Shannon Wetzel, Senior Editor
(Click here to see the story as it appears in the October issue of Modern Casting.)
When Accuride’s board of directors brought in Rick Dauch to lead the company as its new president and CEO in 2011, the objective was to turn the wheel business into an international company. Six months later, after touring the various machining, assembly and metalcasting plants, Dauch approached the board with a hard truth: The company was not in shape to go global.
“I said, let’s put that talk on hold, because our current operations were substandard, especially at Brillion Iron Works and Gunite,” he said. “The board’s reaction was silence. Some of the members at the time were creditors from the bankruptcy and had not done a deep dive into the organization or operations.”
Dauch, who came to Accuride with 16 years’ experience in automotive supplier companies, had taken the closer look, and he was dismayed with the iron casting facilities in Brillion, Wis. (Brillion Iron Works), and Rockford, Ill. (Gunite).
“Brillion had tired equipment, an ineffective layout and a challenged operation,” Dauch said. “Both Brillion and Gunite were losing money.”
After considering each metalcasting facility’s role within the company, Accuride determined the units were core to its business. They were incorporated into the organization’s new “Fix and Grow” strategy. For Brillion Iron Works, this meant a $23 million investment over three years to address roof repairs, an air management system, building repairs, casting line upgrades, new coremaking equipment and upgrades in the grinding and finishing department. Along with the financial investment, Brillion Iron Works was infused with new management, resulting in the implementation of lean manufacturing that streamlined operations and considerably reduced lead times.

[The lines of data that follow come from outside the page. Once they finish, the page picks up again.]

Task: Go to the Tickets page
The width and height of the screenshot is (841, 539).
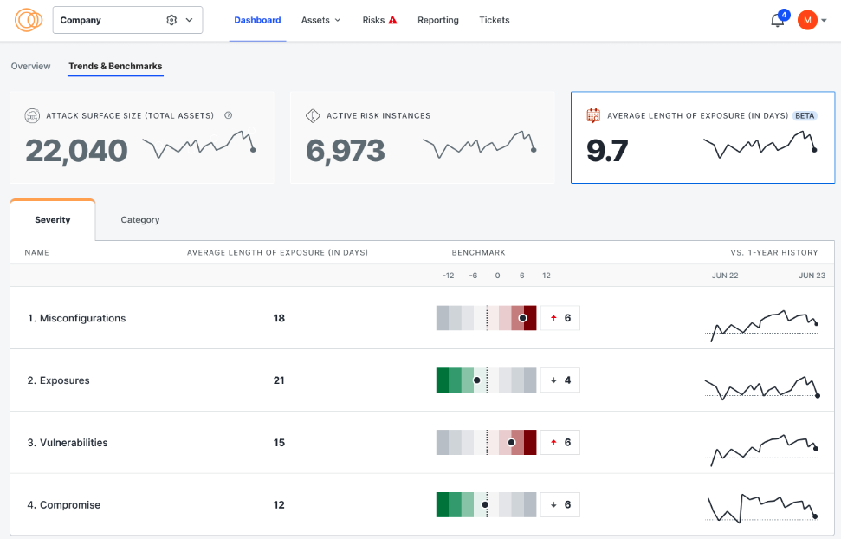Action: click(495, 20)
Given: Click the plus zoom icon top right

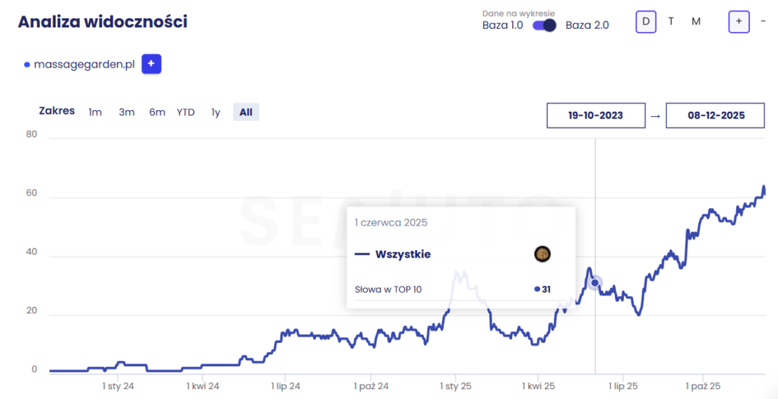Looking at the screenshot, I should click(738, 21).
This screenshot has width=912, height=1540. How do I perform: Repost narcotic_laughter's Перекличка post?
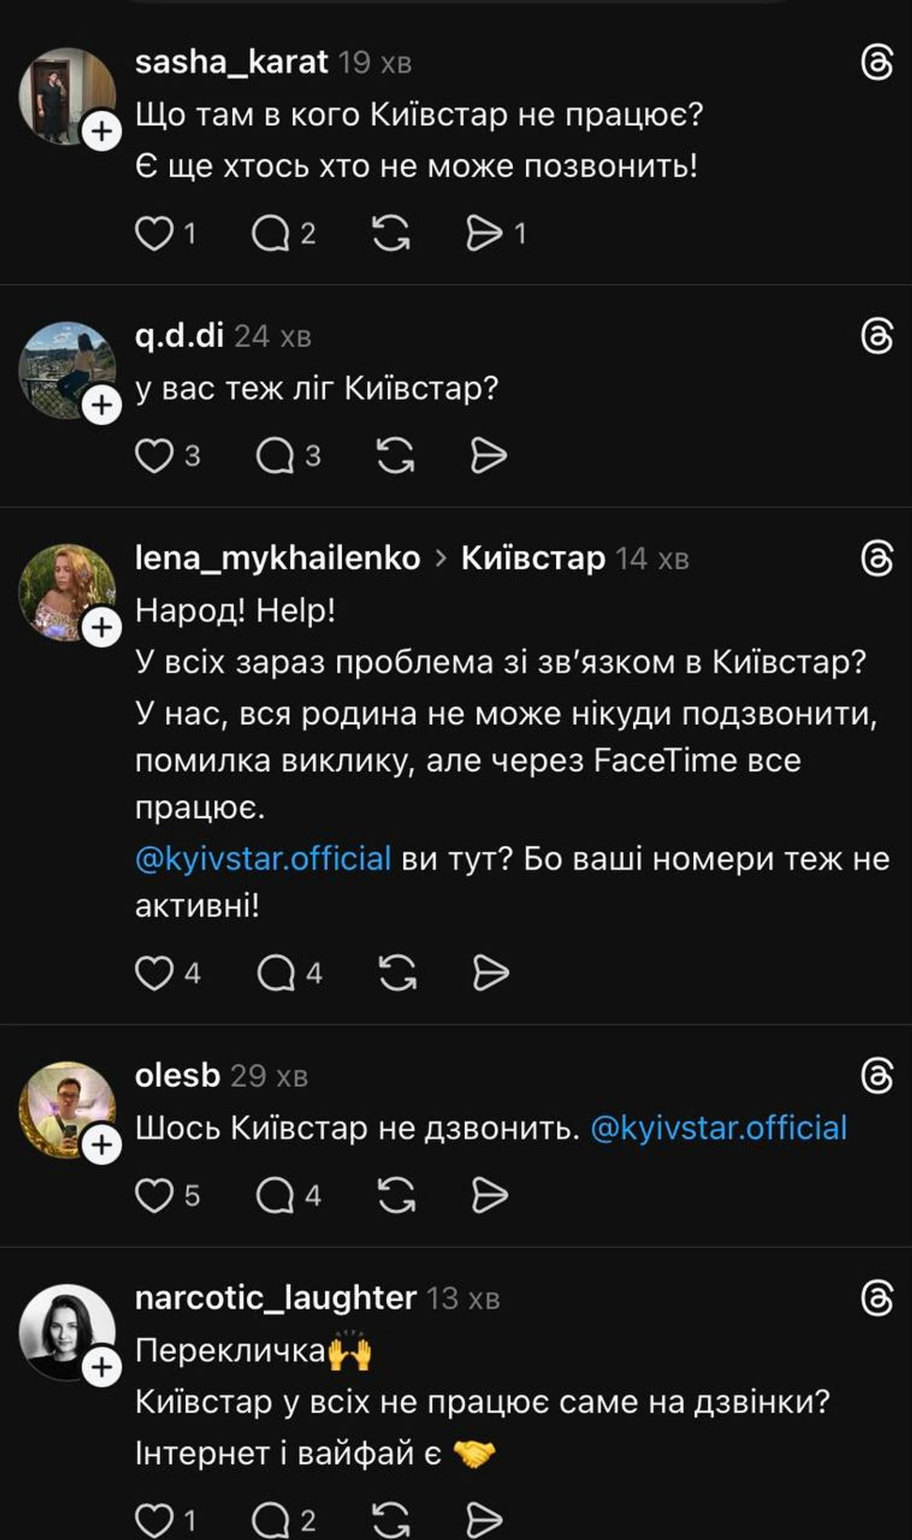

“The last two to three years, we have been working diligently to fix the business. And the culture of the management team has been to invest to make sure the technology is right,” said David Adams, president, Brillion Iron Works. “We are now in the growth phase.”
Dauch admits he initially viewed Brillion Iron Works as a noncore asset that required significant investment. It was a gray and ductile iron casting facility with some machining operations. It sold cast wheel-end components within the company to Gunite, while also producing components for outside customers in the construction, oil and gas valve and fittings, medium/heavy truck, and farm machinery industries.
“The financials were pretty poor,” Dauch said. “The motivation of the salaried workforce was poor. Capabilities were poor. On the floor, the workforce was capable but ignored. They were working as hard as they could with equipment that was broken down.”
Part of Accuride’s strategy was to sell off its noncore assets. When Dauch arrived, the company consisted of five business units, including Wheels, Gunite, Brillion Iron Works, Imperial Group (a stamping business), and Fabco Automotive (axle manufacturing). Accuride had sold Bostrom (a truck seating manufacturer) the day before Dauch arrived. Within18 months, Imperial and Fabco were sold so that Accuride could reinvest the proceeds in its core business. Brillion Iron Works could have been next, but a closer look at the financials changed Dauch’s mind.
“Part of Brillion’s business was castings sold to Gunite.” he said. “When we pulled the two units’ financials apart, we found that Brillion was selling castings to Gunite at lower than market pricing and machining parts for Gunite, losing 30%. After looking at that, Brillion’s performance wasn’t as bad as we thought.”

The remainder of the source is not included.